Namun, perkiraan yang ada sangat mirip, yaitu populasi Suriah yang berjumlah hampir 25 juta orang terdiri dari sekitar 70% Muslim Sunni, 13% Muslim Syiah yang sekitar 10% di antaranya adalah Alawi, serta minoritas Kurdi, Kristen, dan Druze di negara tersebut.
Ruang bagi kebebasan beragama
Selama lima tahun terakhir, HTS, yang diterjemahkan menjadi “Organisasi Pembebasan Levant,” bertindak sebagai pemerintahan de facto di benteng oposisi utama terakhir Suriah di wilayah barat laut, Idlib, dengan sekitar empat juta warga Suriah yang sebagian besar pengungsi.
“Selama ini, HTS telah membuka diri bagi minoritas agama,” kata Jerome Drevon, analis International Crisis Group yang telah bertemu dengan para pemimpin HTS, kepada DW.
Misalnya, komandan HTS telah bertemu dengan perwakilan Kristen untuk menyampaikan kekhawatiran mereka, katanya.
“Masalah utamanya adalah tentang perumahan, karena banyak rumah warga Kristen di wilayah Idlib telah disita oleh para pengungsi dari tempat lain di Suriah,” jelasnya, seraya menambahkan bahwa “HTS telah mengembalikan rumah dan tanah tersebut kepada pemiliknya yang beragama Kristen.”
Sejak 2018, umat Kristen di wilayah Idlib juga dapat merayakan hari raya keagamaan mereka seperti Paskah atau Natal. “Hak-hak mereka telah membaik secara signifikan,” kata Drevon, menyoroti proses serupa dengan minoritas Druze.
Sasaran strategis hanya untuk Suriah
HTS pro-Turki, yang didirikan pada tahun 2011, awalnya terkait dengan militan al-Qaeda.
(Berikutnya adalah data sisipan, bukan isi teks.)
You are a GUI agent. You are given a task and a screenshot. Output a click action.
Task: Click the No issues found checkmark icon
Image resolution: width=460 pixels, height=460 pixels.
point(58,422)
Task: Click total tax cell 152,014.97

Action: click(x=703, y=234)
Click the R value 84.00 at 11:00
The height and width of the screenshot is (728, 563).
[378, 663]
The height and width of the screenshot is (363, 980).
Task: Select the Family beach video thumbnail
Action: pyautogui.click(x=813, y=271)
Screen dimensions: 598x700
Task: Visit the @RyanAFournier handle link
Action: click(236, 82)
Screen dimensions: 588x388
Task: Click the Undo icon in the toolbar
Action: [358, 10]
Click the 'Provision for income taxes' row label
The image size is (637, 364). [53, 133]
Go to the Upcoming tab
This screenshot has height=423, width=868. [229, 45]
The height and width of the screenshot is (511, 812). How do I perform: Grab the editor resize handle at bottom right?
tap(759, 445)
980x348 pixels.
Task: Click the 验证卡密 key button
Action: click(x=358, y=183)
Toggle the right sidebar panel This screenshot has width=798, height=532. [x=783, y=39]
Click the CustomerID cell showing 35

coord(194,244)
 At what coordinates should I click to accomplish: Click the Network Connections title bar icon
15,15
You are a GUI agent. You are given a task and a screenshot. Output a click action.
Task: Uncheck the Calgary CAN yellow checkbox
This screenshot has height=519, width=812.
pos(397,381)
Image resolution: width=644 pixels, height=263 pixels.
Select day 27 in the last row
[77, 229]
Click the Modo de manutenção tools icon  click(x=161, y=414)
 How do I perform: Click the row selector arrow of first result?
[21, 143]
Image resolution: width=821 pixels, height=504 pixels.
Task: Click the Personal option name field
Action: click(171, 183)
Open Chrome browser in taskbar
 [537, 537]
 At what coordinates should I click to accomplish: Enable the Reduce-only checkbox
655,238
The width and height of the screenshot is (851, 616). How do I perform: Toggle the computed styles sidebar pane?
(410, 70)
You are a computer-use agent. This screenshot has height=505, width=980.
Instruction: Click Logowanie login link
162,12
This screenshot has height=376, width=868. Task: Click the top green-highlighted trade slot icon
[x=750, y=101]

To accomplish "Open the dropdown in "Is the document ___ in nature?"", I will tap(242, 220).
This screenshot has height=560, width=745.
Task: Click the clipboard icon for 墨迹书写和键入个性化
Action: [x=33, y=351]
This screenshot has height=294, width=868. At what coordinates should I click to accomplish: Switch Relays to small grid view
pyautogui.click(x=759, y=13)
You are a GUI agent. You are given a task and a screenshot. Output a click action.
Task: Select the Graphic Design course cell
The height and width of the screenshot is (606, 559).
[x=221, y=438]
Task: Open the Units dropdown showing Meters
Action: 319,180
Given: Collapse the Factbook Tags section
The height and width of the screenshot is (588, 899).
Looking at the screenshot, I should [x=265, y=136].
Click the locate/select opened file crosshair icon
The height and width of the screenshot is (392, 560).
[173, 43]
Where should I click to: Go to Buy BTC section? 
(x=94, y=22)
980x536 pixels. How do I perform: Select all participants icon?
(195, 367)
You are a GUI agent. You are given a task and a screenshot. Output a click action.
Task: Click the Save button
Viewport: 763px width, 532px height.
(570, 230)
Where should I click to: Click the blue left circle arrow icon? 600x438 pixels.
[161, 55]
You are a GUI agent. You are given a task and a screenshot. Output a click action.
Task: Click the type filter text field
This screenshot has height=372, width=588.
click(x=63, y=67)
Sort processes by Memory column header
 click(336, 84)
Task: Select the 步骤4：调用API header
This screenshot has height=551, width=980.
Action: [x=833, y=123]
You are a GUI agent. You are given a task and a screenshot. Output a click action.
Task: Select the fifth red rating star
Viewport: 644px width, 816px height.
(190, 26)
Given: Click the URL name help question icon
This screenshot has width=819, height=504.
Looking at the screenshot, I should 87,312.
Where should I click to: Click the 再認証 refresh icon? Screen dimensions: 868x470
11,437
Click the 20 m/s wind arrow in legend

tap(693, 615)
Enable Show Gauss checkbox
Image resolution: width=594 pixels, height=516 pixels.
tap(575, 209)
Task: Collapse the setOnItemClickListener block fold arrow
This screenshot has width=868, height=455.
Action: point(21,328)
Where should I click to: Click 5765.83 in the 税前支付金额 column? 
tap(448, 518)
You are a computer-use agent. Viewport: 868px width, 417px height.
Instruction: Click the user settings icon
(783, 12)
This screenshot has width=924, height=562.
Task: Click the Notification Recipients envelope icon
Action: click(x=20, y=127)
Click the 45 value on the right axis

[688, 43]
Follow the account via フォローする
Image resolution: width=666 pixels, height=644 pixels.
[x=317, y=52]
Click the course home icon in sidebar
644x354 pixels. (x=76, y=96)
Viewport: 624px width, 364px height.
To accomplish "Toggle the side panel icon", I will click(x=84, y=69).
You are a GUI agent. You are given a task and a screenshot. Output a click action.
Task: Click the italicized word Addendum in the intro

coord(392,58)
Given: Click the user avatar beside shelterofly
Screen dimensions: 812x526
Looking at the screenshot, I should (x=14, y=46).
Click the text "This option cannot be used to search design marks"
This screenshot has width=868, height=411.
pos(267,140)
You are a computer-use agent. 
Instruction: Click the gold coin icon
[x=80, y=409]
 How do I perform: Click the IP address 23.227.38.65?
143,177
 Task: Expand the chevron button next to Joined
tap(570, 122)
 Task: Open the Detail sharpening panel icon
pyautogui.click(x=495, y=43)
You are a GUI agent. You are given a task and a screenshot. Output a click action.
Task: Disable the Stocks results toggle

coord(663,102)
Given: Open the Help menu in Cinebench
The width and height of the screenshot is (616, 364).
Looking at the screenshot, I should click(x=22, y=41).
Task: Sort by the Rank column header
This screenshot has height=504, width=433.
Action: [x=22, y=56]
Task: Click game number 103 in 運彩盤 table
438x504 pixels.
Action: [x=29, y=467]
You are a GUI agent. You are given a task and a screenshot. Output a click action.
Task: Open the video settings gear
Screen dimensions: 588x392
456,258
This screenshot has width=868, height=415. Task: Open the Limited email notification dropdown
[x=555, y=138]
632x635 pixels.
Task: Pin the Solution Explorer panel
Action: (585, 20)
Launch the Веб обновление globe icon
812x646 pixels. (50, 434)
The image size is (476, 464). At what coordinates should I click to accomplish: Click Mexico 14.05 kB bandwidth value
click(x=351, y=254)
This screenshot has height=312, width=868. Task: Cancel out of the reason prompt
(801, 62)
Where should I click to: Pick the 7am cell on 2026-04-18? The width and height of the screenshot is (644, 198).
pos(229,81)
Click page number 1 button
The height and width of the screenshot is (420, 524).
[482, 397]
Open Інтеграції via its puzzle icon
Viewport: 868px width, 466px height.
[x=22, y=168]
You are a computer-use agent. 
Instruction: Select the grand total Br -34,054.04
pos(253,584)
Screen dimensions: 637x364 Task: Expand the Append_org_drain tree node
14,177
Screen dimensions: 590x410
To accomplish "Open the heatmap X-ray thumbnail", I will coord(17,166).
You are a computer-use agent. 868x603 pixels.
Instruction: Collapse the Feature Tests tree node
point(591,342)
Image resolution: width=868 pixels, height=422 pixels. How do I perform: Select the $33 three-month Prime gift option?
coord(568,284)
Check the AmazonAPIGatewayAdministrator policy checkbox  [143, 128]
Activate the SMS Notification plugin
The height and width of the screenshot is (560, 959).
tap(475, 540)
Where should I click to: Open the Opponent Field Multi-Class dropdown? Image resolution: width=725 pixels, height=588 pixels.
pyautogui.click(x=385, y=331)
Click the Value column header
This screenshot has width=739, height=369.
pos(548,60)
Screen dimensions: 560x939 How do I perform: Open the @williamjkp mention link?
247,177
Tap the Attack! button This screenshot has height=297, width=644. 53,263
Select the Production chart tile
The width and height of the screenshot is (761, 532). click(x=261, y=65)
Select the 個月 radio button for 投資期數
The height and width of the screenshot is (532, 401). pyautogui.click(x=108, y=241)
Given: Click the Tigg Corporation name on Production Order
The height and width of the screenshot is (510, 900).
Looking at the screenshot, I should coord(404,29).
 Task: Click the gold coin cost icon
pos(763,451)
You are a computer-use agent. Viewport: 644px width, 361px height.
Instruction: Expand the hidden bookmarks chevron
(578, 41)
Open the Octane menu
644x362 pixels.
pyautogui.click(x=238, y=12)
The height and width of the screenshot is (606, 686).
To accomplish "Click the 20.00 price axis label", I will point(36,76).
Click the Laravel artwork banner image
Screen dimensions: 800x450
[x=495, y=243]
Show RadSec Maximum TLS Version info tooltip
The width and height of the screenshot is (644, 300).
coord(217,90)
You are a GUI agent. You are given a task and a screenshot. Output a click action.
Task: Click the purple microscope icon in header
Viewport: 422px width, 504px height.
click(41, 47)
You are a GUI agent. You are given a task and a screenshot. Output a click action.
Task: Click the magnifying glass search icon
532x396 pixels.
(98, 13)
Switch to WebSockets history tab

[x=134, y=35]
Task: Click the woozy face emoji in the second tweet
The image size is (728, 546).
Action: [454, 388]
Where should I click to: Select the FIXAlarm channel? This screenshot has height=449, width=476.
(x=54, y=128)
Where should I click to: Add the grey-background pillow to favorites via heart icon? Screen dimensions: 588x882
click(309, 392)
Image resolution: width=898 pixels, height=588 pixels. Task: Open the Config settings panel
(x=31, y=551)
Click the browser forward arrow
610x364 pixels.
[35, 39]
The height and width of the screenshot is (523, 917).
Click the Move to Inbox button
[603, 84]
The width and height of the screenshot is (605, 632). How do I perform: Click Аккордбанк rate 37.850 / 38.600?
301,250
Namun, kelompok tersebut terpecah lagi karena HTS tidak berupaya membangun kekhalifahan global.
“Mereka ingin mengambil alih rezim Suriah dan menciptakan rezim baru sebagai gantinya,” kata Drevon kepada DW.
“Untuk ini, mereka telah menyatakan kesiapan mereka untuk menciptakan hubungan strategis dengan Turki, Irak, dan hanya beberapa hari yang lalu, mereka bahkan memiliki komunike yang mengatakan bahwa mereka dapat memiliki hubungan dengan Rusia juga,” tambahnya.
Rusia, serta Iran, adalah sekutu utama Assad sementara Turki termasuk di antara pendukung kelompok pemberontak oposisi. “Namun, semua ini tidak mengubah fakta bahwa ada banyak jihadis di jajaran HTS,” kata analis Timur Tengah Guido Steinberg kepada media Jerman ARD awal minggu ini.
“Oleh karena itu, kita harus berasumsi bahwa HTS juga bertindak seperti kelompok jihadis yang melakukan tindakan kekerasan terhadap minoritas agama dan etnis,”
Menurut asumsinya, kekuasaan HTS bisa membuahkan “rejim teror bagi penduduk, terutama di distrik Aleppo yang juga dihuni oleh warga Kristen dan Kurdi.”
Kelam catatan HAM
Hiba Zayadin, seorang peneliti senior di Divisi Timur Tengah dan Afrika Utara dari Human Rights Watch, meragukan bahwa HTS menganut corak Islam yang toleran.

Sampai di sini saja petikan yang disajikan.